Insider Trading - Monster Case to Double Prosecutions Since 2009

Happy to see Gordon Gekko on the front page of the Journal today. He is now part of a PSA put on by the FBI to discourage insider trading. The 120 person case that is being compiled and could be expanded to 240, is by far the largest in history.

The most astonishing part to me, ONLY 66 PEOPLE HAVE BEEN CHARGED WITH INSIDER TRADING SINCE 2009??!?! They really must only go elephant hunting. I am no lawyer but you must just have to build an iron clad case to get people convicted on this stuff. Only 57 of the 66 were convicted or plead guilty.

Someone help me out here. Am I reading this too literally or are there really such a limited number of cases.

From: http://online.wsj.com/article/SB10001424052970203…

 
Best Response

Because they dont allow wires on golf courses.

Even if I'm best friends with the CEO of Megacorp. Inc. and he knows what his stats are and tells me them, to prove a conversation took place where I obtained insider information is particularly difficult. You either need phone transcripts or email logs, and anyone dumb enough to leave those lying around is either negligent, naive or innocent.

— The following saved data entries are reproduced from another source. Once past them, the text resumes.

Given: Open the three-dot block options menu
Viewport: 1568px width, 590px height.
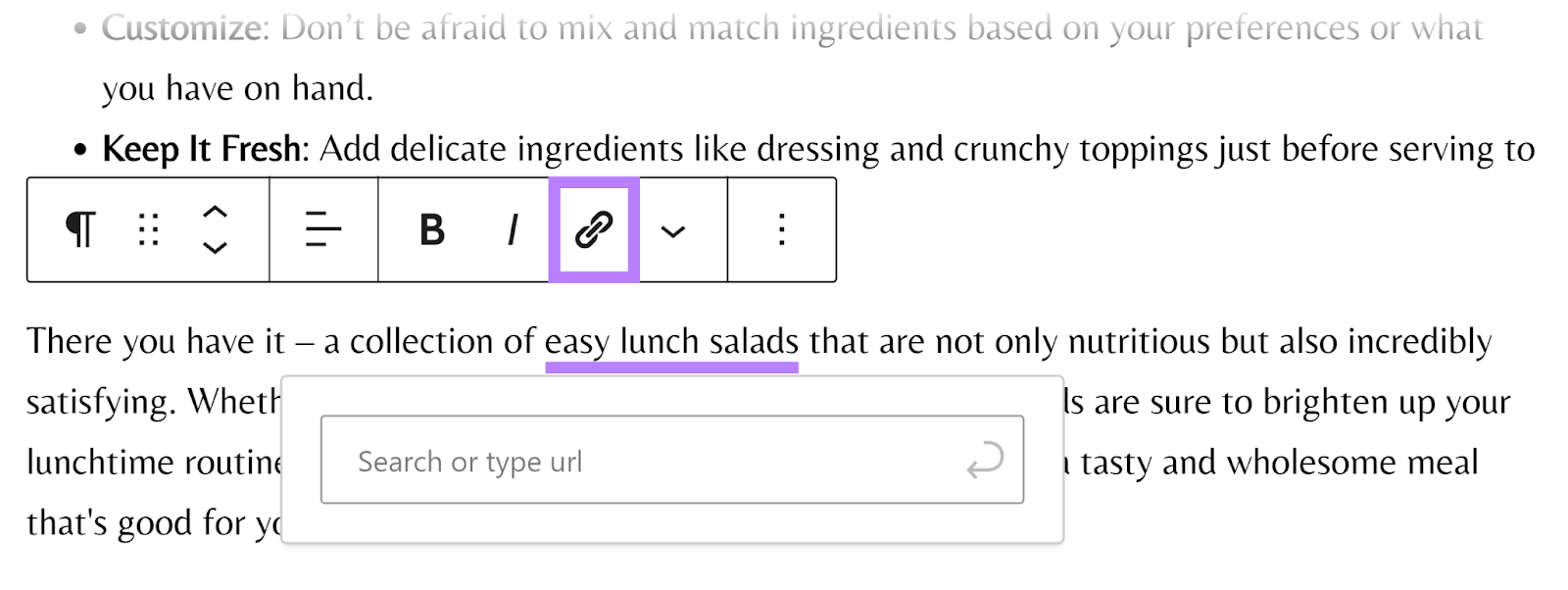Looking at the screenshot, I should [781, 229].
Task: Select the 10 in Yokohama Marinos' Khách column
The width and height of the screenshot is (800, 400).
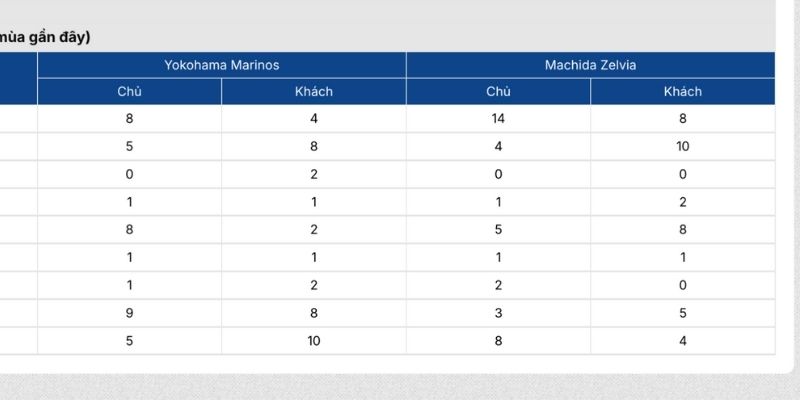Action: 314,341
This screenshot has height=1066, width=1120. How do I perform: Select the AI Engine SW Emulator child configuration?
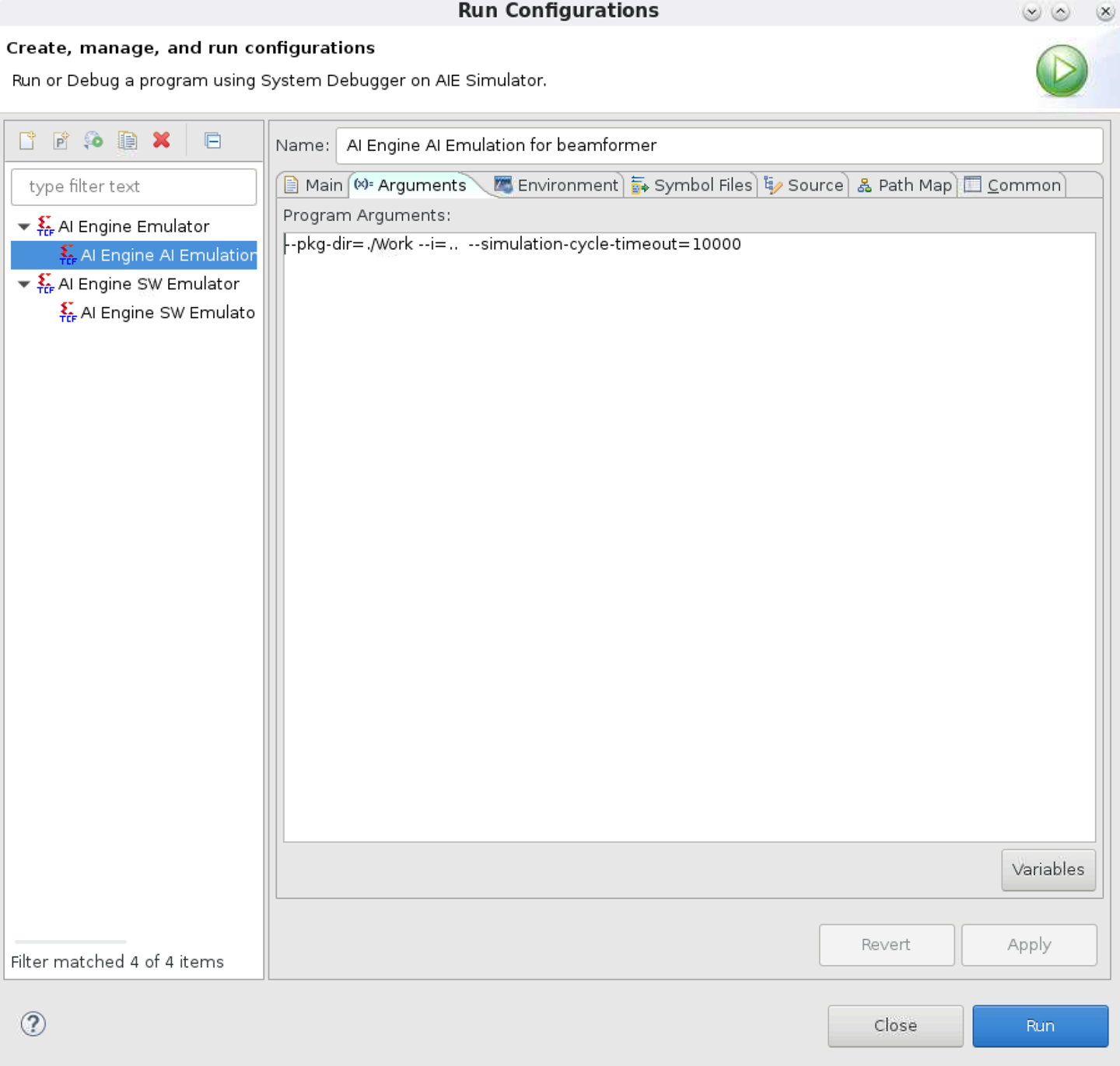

Even if I book a flight to go to Tokyo have dinner with the CEO of company A, spend lots of money on him and buy him a car. Then fly home and short his stock to the ground, they need to prove he told me his results.

They should do what they do for companies in whistleblowing. Give the blower immunity, and allow them to take X% of the profits. With noone trusting anyone else, it would put the practise out of business pretty fast. Not to mention massively rearrange the top performers of the financial world.

Ask any relatively pretty and smart girl who talks to finance types. They openly admit to it in their bravado speeches.

 

You could also be looking at literal numbers of insider trading which would be artificially low. That could still mean that there were other "peripheral" cases that resulted in other charges. For example, Martha Stewart didn't go to jail for insider trading, she went to jail for obstruction of justice for deleting any references to meetings with Waksal on her old calendars. I think she also made verbal lies to investigators, but can't recall at the moment.

So it's possible that there's people that were charged with insider trading but ultimately convicted of something else.

 

Those plea bargain stats might be difficult to find, like company infractions a lot of this things are handled on the hush with no official admitting of guilt. I think the idea of elephant hunting is also pretty relevant. The resources to track down a joe shmoe insider case versus a hundred million dollar insider case would be essentially the same. Regulators need returns on their investments like everyone else, its just measured through convictions rates weighted with case sizes. Just like with other criminal activities, I don't think a DA is boosting his reputation by nailing thieves guilty of $50 Larceny.